Keywords: coffee; continuous cropping obstacle; heterologous double-root; root separation and cultivation; seedling quality
DOI: 10.3969/j.issn.1000-2561.2024.02.012
连作障碍是世界性难题[1-3]。咖啡是我国热区重要的优势特色作物[4],由于其多年生生长特性,连作栽培后主栽品种中粒种咖啡表现出根系少、烂根、减产等明显的生长障碍,严重时甚至绝产、死亡[2, 5]。大粒种咖啡根系发达[4, 6],本课题组前期研究发现,在连作障碍下,较中粒种自根嫁接苗,以大粒种为砧木,中粒种为接穗的单砧种间嫁接苗的N、P、Ca、Mg吸收量分别增加67.29%、128.21%、101.64%、58.33%,地上部和根系干物质量分别增加38.79%和、86.25%,植株长势增强[5, 7];且单砧嫁接咖啡产量和咖啡豆绿原酸含量分别增加38.46%和40.30%[8],大粒种砧木表现出抗连作障碍优势。然而,咖啡连作障碍园重新定植咖啡后,植株需要3年 a才能挂果,清园重植经济损失大。因此,推广大粒种单砧嫁接苗用于缓解咖啡连作障碍的局限性大,应用价值大打折扣。

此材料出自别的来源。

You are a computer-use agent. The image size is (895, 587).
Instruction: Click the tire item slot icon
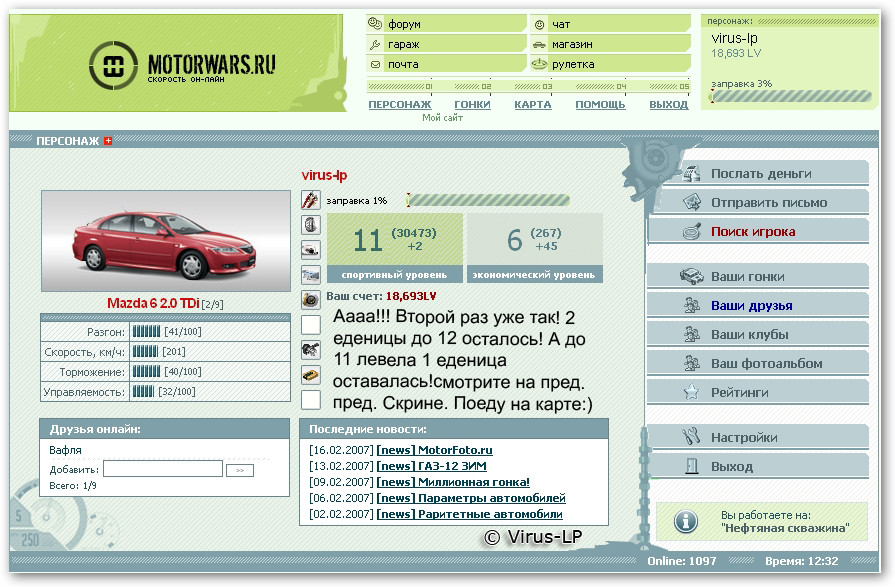[310, 224]
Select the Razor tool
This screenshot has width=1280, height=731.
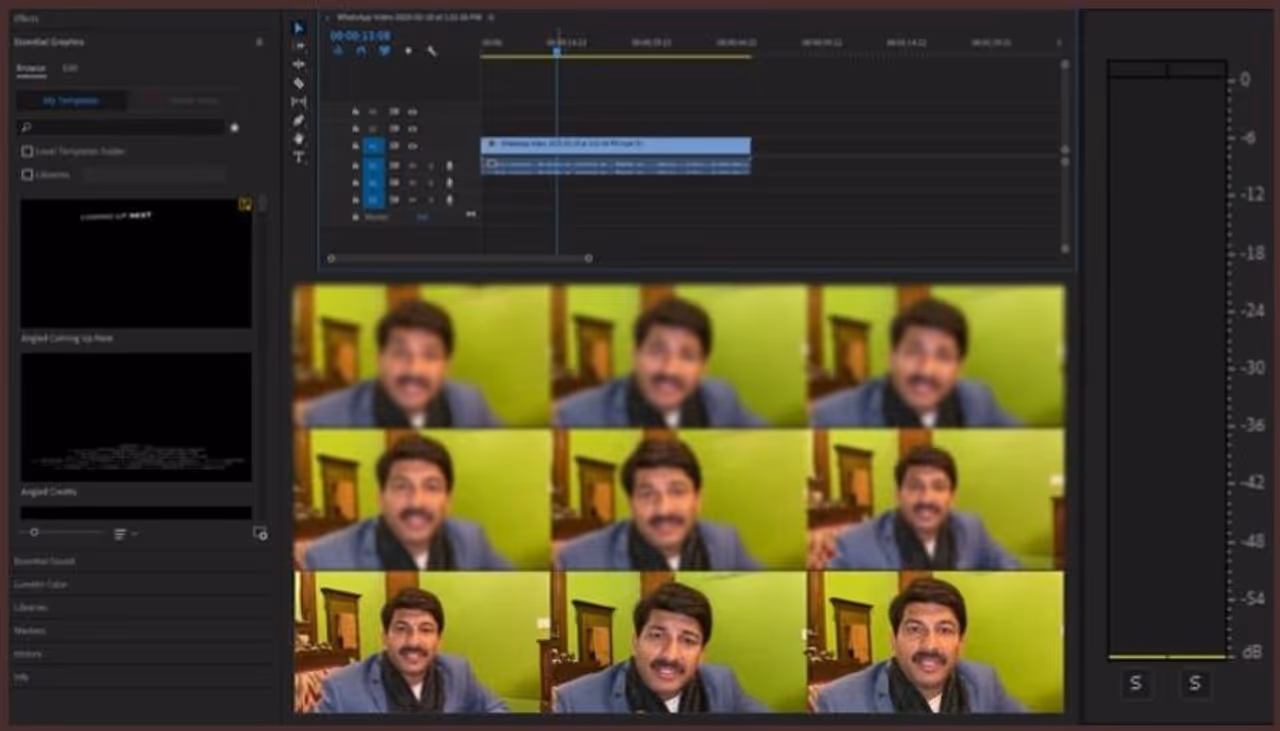pyautogui.click(x=298, y=83)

进而尝试在连作障碍园的中粒种上直接靠接大粒种,发现大粒种-中粒种异源双根当年就能明显恢复植株长势,来年进入生产期。在咖啡连作障碍园的主栽中粒种上靠接一个大粒种根系,形成新的植株个体——异源双根咖啡,无疑为克服中粒种连作障碍、减少多年生作物更新换代经济损失、快速恢复生产提供新的思路。然而,各种作物通过嫁接缓解连作障碍的相关报道中,迄今仅局限在单砧单穗植株个体的研究上[9-10],对双根系植株鲜见报道。在咖啡生产中,虽有双根靠接缓解连作障碍的试验成效,但缓解机制并不清楚。基于砧-穗互作[11-12]、邻株根系互作[13-14]等均有可能影响植株生长,且大粒种、中粒种根际化感物质存在差异[15]等研究结论,那么在中粒种上靠接一个大粒种根系后,双根克服连作障碍是通過根-穗-根互作、双根间化感物质互作、双根系接触性互作中的哪些途径来实现的?双根是否有协同作用?目前尚不清楚。因此,本试验研究以大粒种咖啡1号和中粒种咖啡热研1号靠接形成大粒种-中粒种异源双根咖啡,通过咖啡连作障碍园土壤培养幼苗,评价植株苗木质量,明确异源双根对咖啡连作障碍的缓解作用。通过双根无分隔、尼龙网分隔、双盆分隔等不同分根方式试验,明确异源双根缓解咖啡连作障碍的可能机制,并探讨双根间在缓解连作障碍上的差异及协同作用,以期为开展定向调控,增强异源双根咖啡抗连作障碍能力并推广应用提供理论支持。
1 材料与方法
1.1 材料
大粒种咖啡1号(Caffea liberica, No. 1)和主栽品种中粒种咖啡热研1号(Caffea canephora, Reyan No. 1)的种子经沙床催芽,待子叶平展时选取长势一致的幼苗,进行大粒种与中粒种、中粒种与中粒种靠接,保证靠接口离地位置相同。成活后均保留双根系,以保证2个供试材料根系量大体一致。地上部选留一1条中粒种接穗,并在靠接口以上相同位置舌接热研1号高产无性系的直生枝,解绑后选取长势一致,健壮的6月龄大粒种-中粒种异源双根咖啡和中粒种-中粒种同源双根咖啡作为试验材料。
1.2 方法
1.2.1 试验设计 试验在中国热带农业科学院香饮香料饮料研究所人工气候室进行,以咖啡连作障碍园植株非根际土、根际土开展幼苗分根培养试验。试验包括设置6个处理:非根际土培养下,同源双根咖啡双根间无分隔(T1,常规培养盆,自然生长状态)、异源双根咖啡双根间无分隔(T2),以及根际土培养下,同源双根咖啡双根间无分隔(T3)、异源双根咖啡双根间无分隔(T4)、异源双根咖啡双根间尼龙网分隔(T5,阻隔根系,双根间仅根际化感物质能通过)、异源双根咖啡双根间双盆分隔(T6,双根被完全隔开,在土壤中无相互作用,双根间仅能通过根-穗-根互作产生联系),将幼苗移至装有5 kg土壤的营养钵中,淋足定根水,每个处理10盆,3次重复。土壤肥力特征见表1。培养过程中每隔2 d淋水1次,保持土壤湿润,控制荫蔽度50%、温度27 ℃左右,每隔90 d淋0.1%水溶肥(N-P-K:15-15-15)1次,浇灌量0.5 L/盆,其他管理按常规。培养1年 a后测定植株株高、茎粗,双根系分别取样,地上部茎、叶分别取样,测定生物量等生长指标。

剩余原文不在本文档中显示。